*Exercise directions:* Search the entries below for "Instruction: Click into". Give that line and all the lines after it again, exactly, through the last, without pictures.

Records excerpted from a collection:
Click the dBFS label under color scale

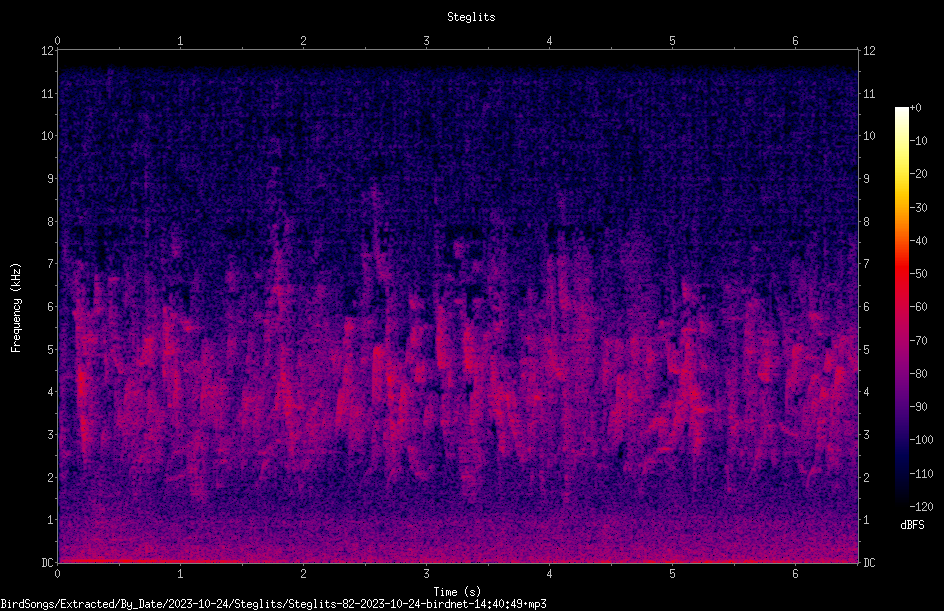[912, 525]
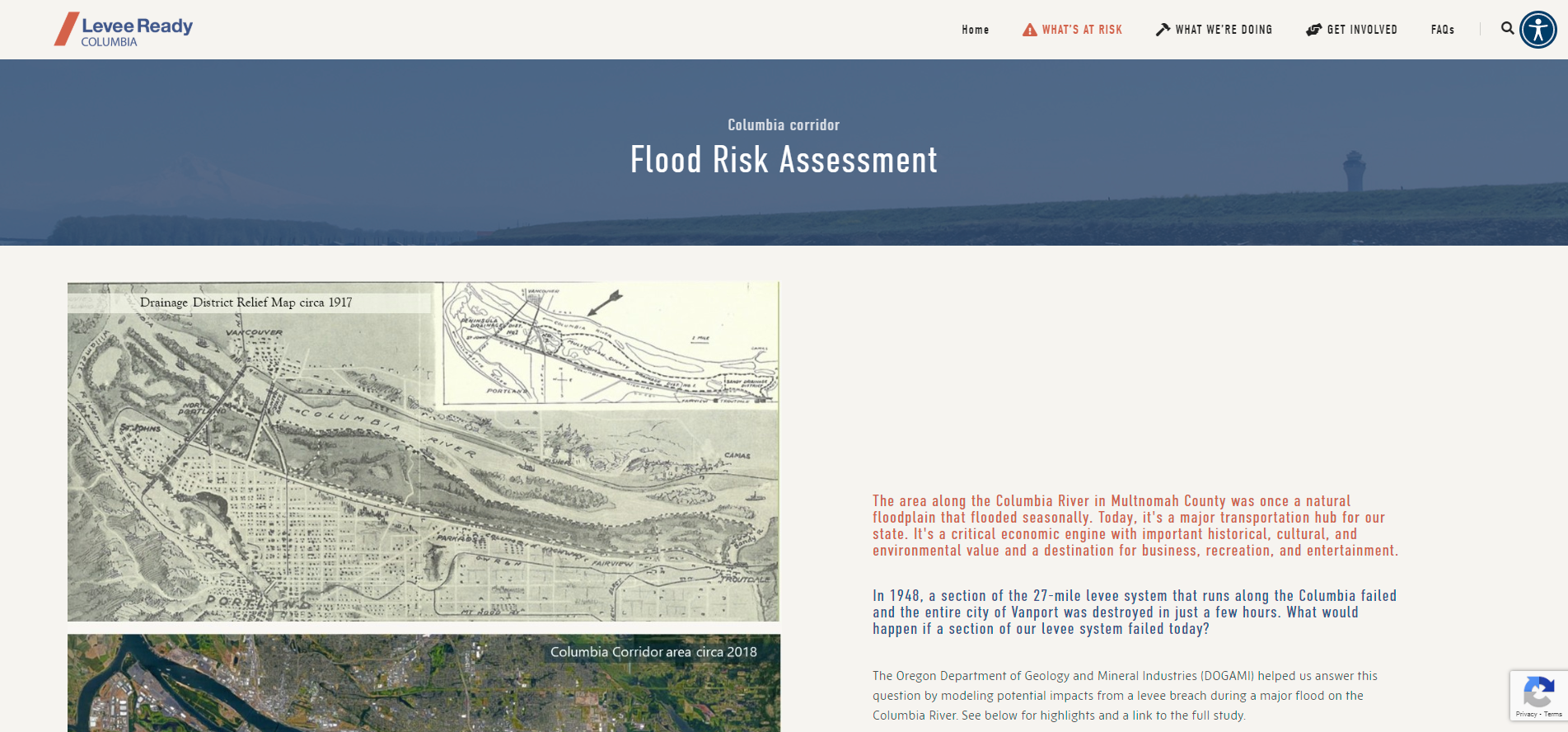Open search with the magnifying glass icon
Image resolution: width=1568 pixels, height=732 pixels.
1507,29
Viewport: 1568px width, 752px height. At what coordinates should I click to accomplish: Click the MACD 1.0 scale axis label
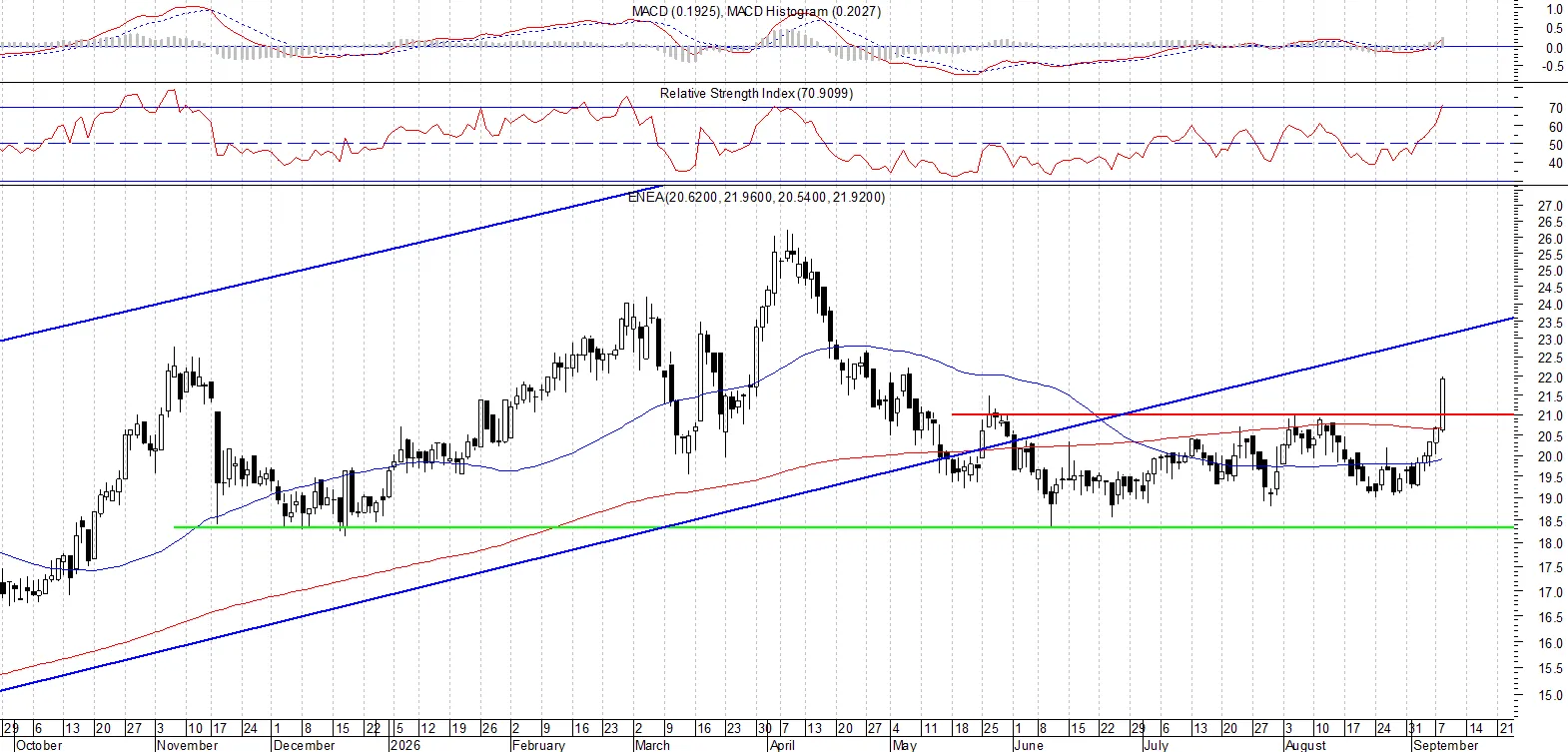[1554, 9]
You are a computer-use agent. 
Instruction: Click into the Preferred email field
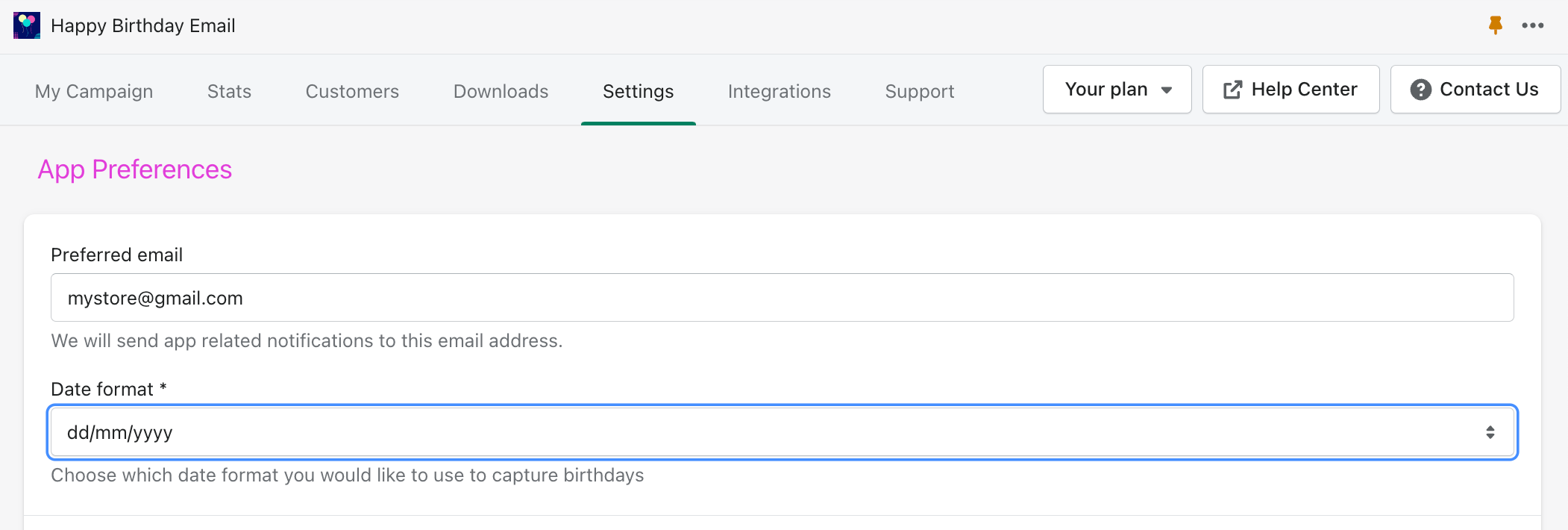(x=782, y=298)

*Completed exercise:*
Instruction: Click into the Preferred email field
(x=782, y=298)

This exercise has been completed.